Please write out, word for word, the passage from the housing prices discussion below, starting with "In recent years" and going on through "the fundamentals are.".

Page text:
_ _ _
BEYOND the BUBBLE

What’s Next for Housing Prices

Housing prices have lagged in recent months after years of often-spectacular increases. Our panel of experts discusses what that means to the real estate industry and to homeowners and sellers.

In recent years we’ve kept hearing about a real estate “bubble.” What does that actually mean?

Stephen Malpezzi: There’s a really simple definition of a bubble: It’s when a market— the housing market in this case—gets out of line with fundamentals. The reason economists rant and rave at each other about this is that it’s very hard to definitively tell when you are in a bubble or not because you are never completely sure of what the fundamentals are.

Morris Davis: Let’s take a house. A house doesn’t just provide services to a homeowner today, but provides services for today, tomorrow and for the future. The reason an asset price could potentially have a bubble is if homeowners think that the future value of housing is growing faster than fundamentals would dictate. So, the reason housing might have bubbles is that homeowners might just guess wrong about what the future stream of the payoffs from housing is going to look like.

François Ortalo-Magné: This relates to “irrational exuberance” type of behavior, where people are paying high today because they expect the price
to be even higher tomorrow.

Marc Ley: Simply stated, the housing “bubble” is demand exceeding supply, causing prices to grow beyond a sustainable level. The next question is, when supply exceeds demand, what price level is sustainable? Every residential submarket has its own set of fundamentals that will determine sustainable price levels over time.

William Malkasian: From a street perspective, most states in the Midwest tend to be a little more conservative on the investment side. A bubble is often defined as a mental shift in the consumer’s mind from basically buying a home for shelter, to buying a home as an investment. That’s something that’s typically done more in a second home, or resort world. It also ties into lender philosophy and the laws of each state. Many bubbles are caused by the cyclical nature of someone saying, “I want to invest for a short period of time, flip it, and then re-sell it and make a profit.”

So, there’s no doubt the housing bubble has burst?

Malkasian: There is absolutely a slowing of the market. Inventory is up about 40 percent higher than it was a year ago. What’s affecting the slow down of the market is the glut of new construction. There’s a backlog of approximately 350,000 units nationwide, which people predict will take about 18 months to dissipate, to get a natural balance in price between inventory and supply and demand. Yes, it’s slowed down. Yes, the median price has come down. According to the National Association of REALTORS, it’s the greatest decline in median price of existing homes since 1968. But it’s not a panic market and that’s really important for people to understand. It’s not a recessionary decline. It’s a psychological decline. The buyer is saying: “I know it’s going to come down further. Rates are still stable, so therefore I’m going to wait.”
_ _ _
Supplied information:

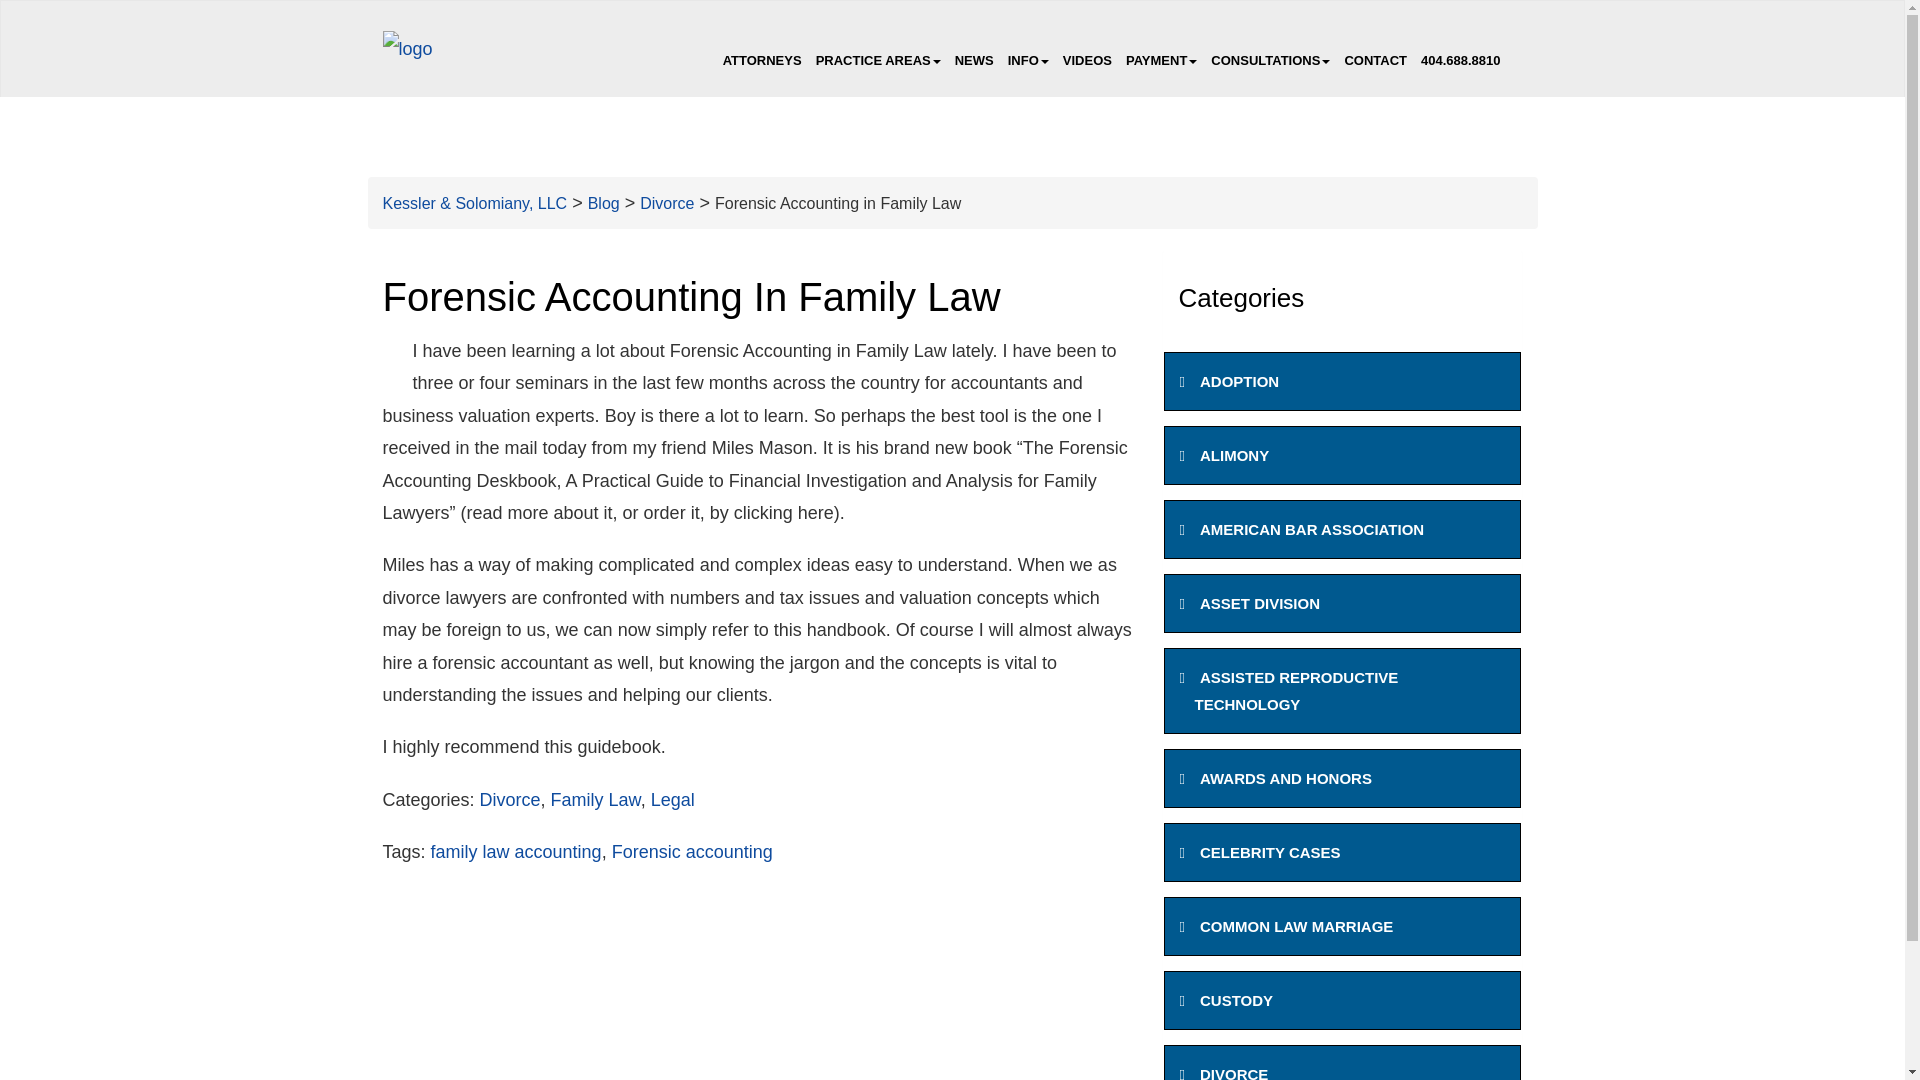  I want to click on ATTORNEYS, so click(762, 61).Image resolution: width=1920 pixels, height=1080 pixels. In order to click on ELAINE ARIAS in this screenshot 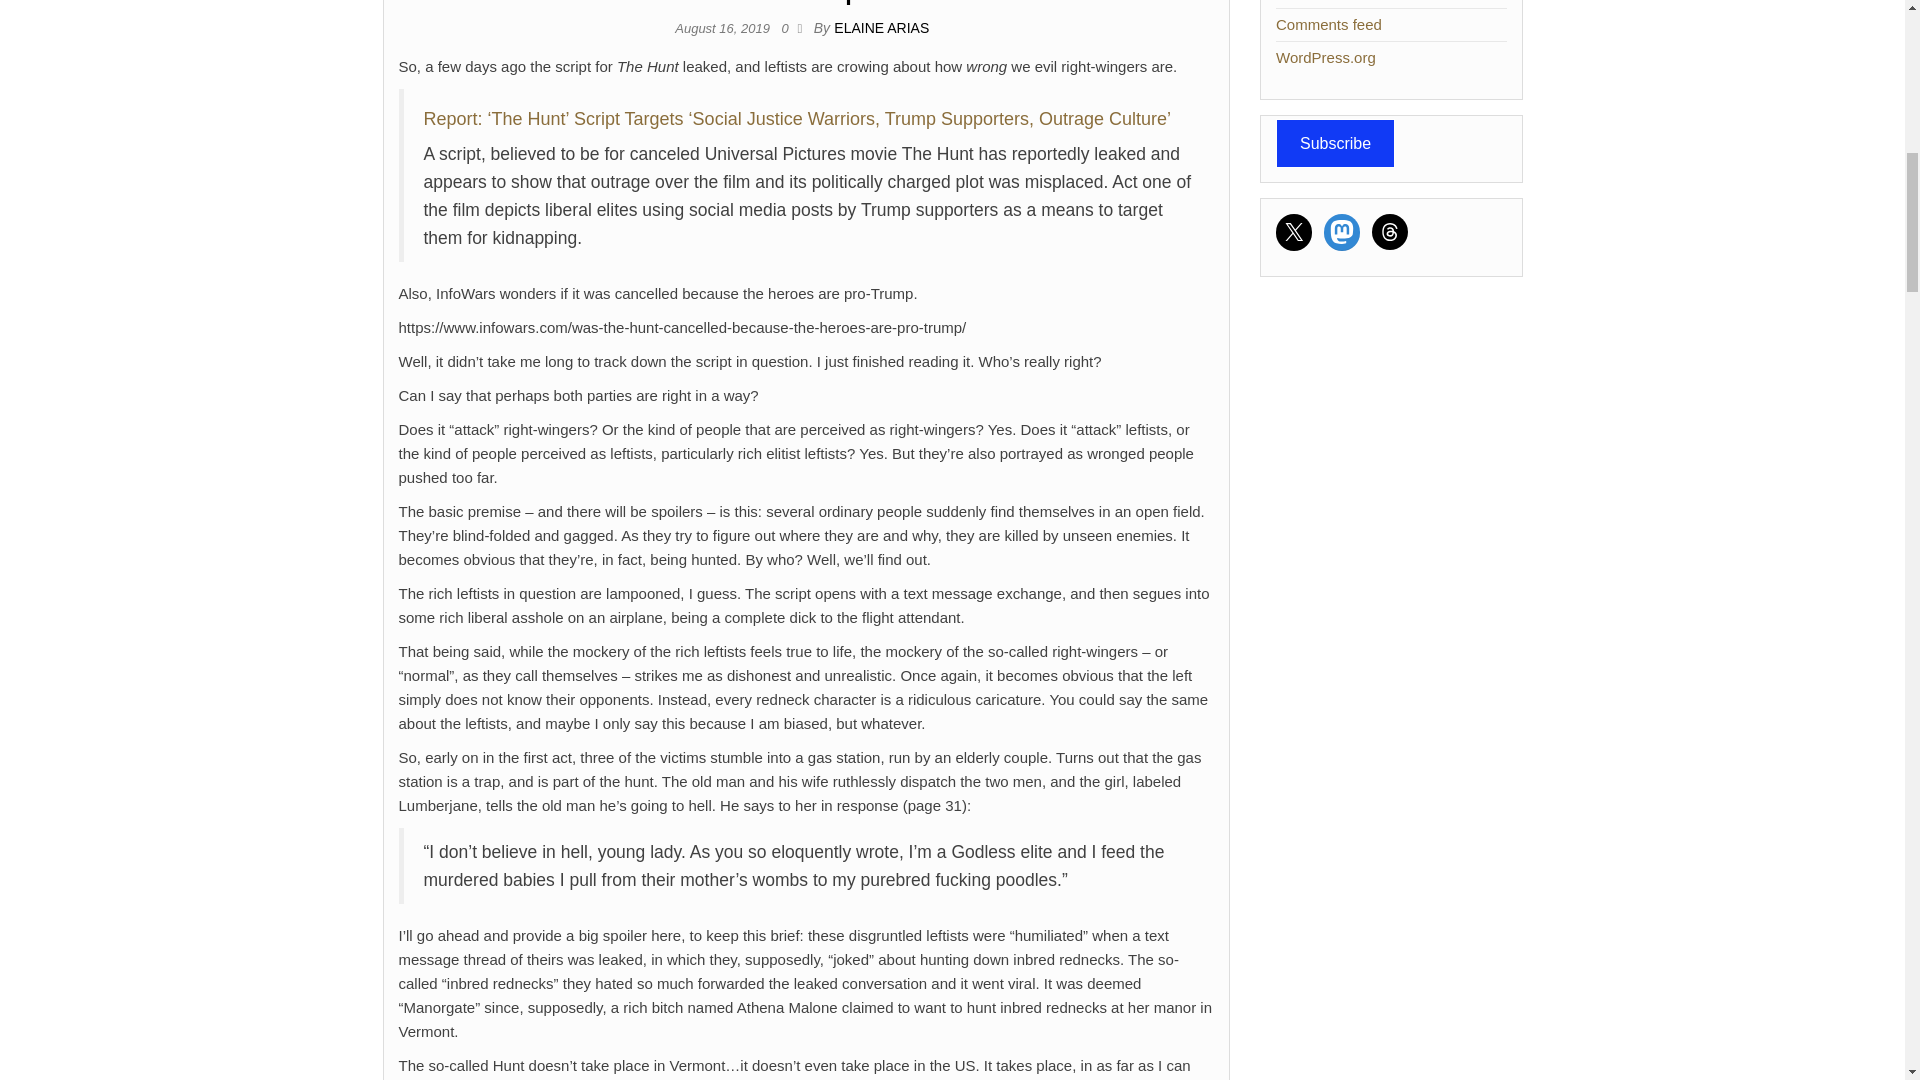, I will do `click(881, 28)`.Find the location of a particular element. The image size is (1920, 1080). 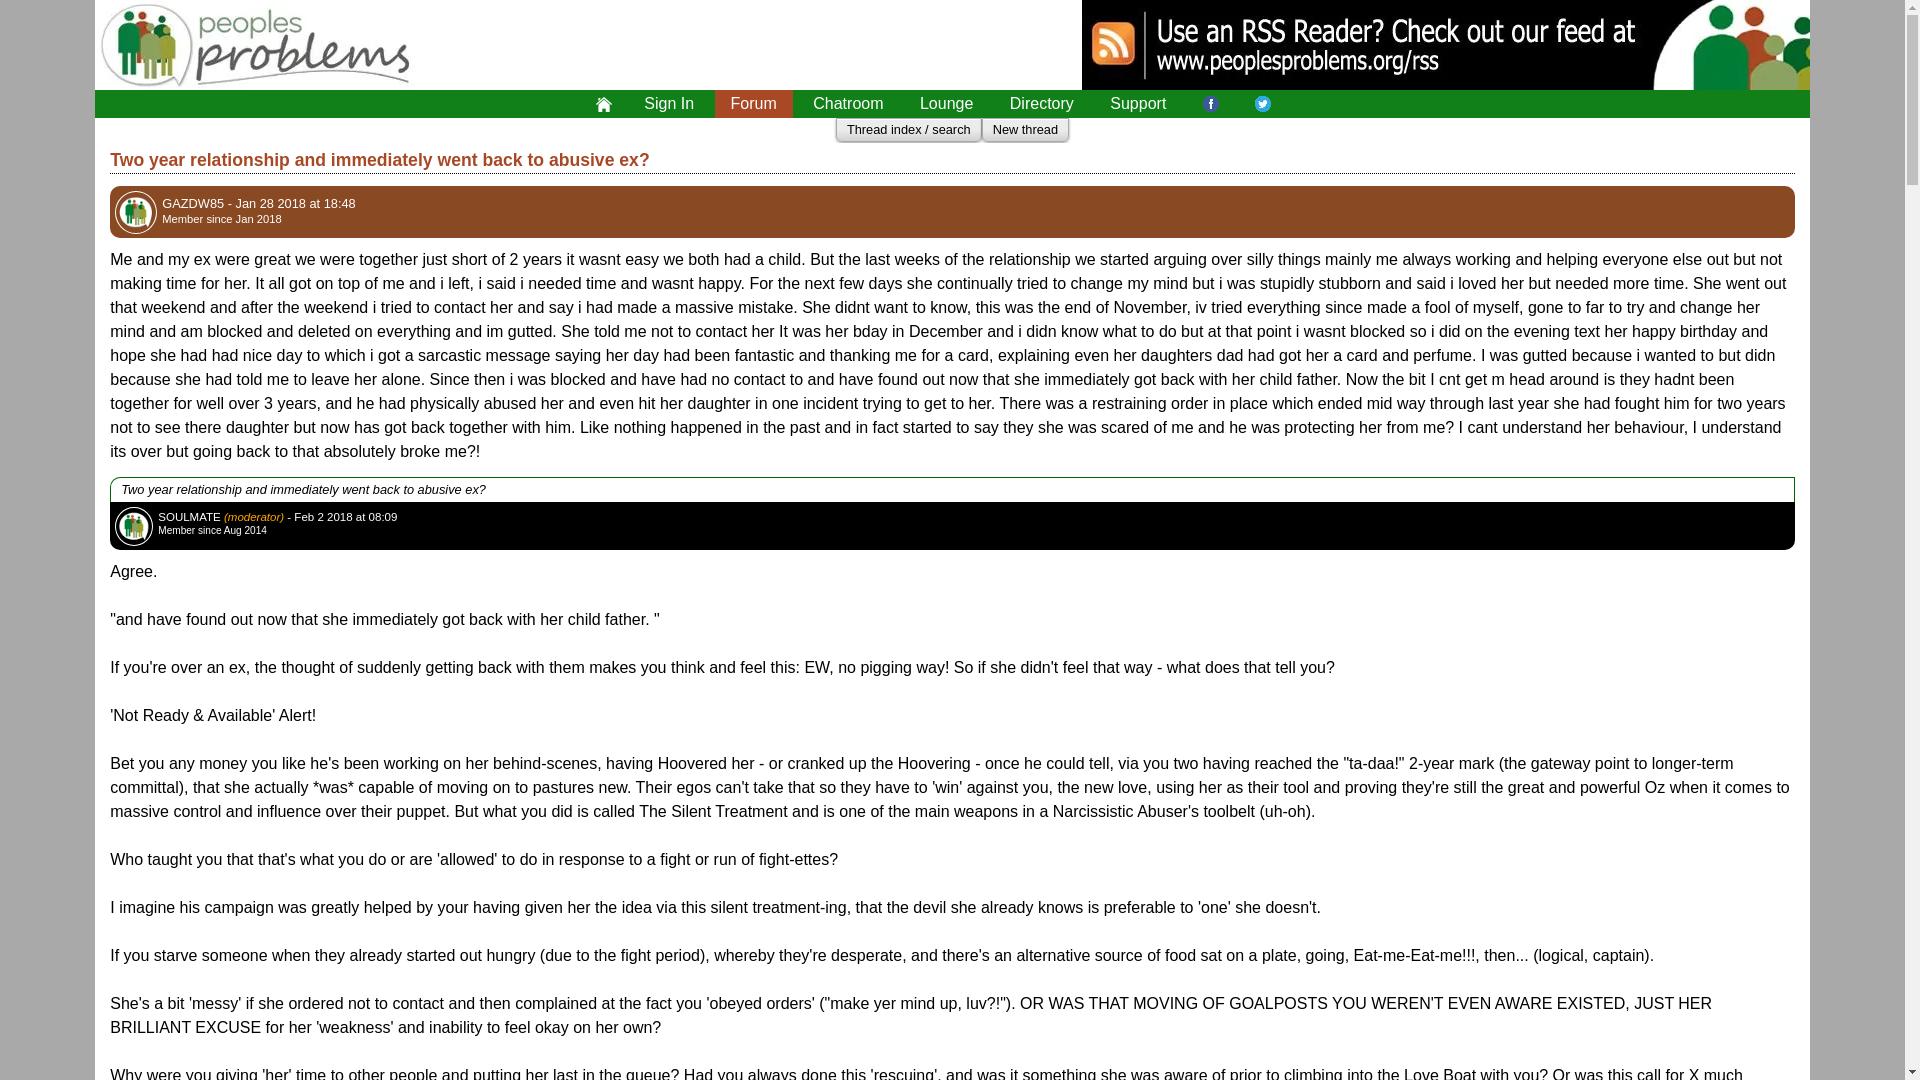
_ _ _
Result for this exercise:
In recent years we’ve kept hearing about a real estate “bubble.” What does that actually mean?

Stephen Malpezzi: There’s a really simple definition of a bubble: It’s when a market— the housing market in this case—gets out of line with fundamentals. The reason economists rant and rave at each other about this is that it’s very hard to definitively tell when you are in a bubble or not because you are never completely sure of what the fundamentals are.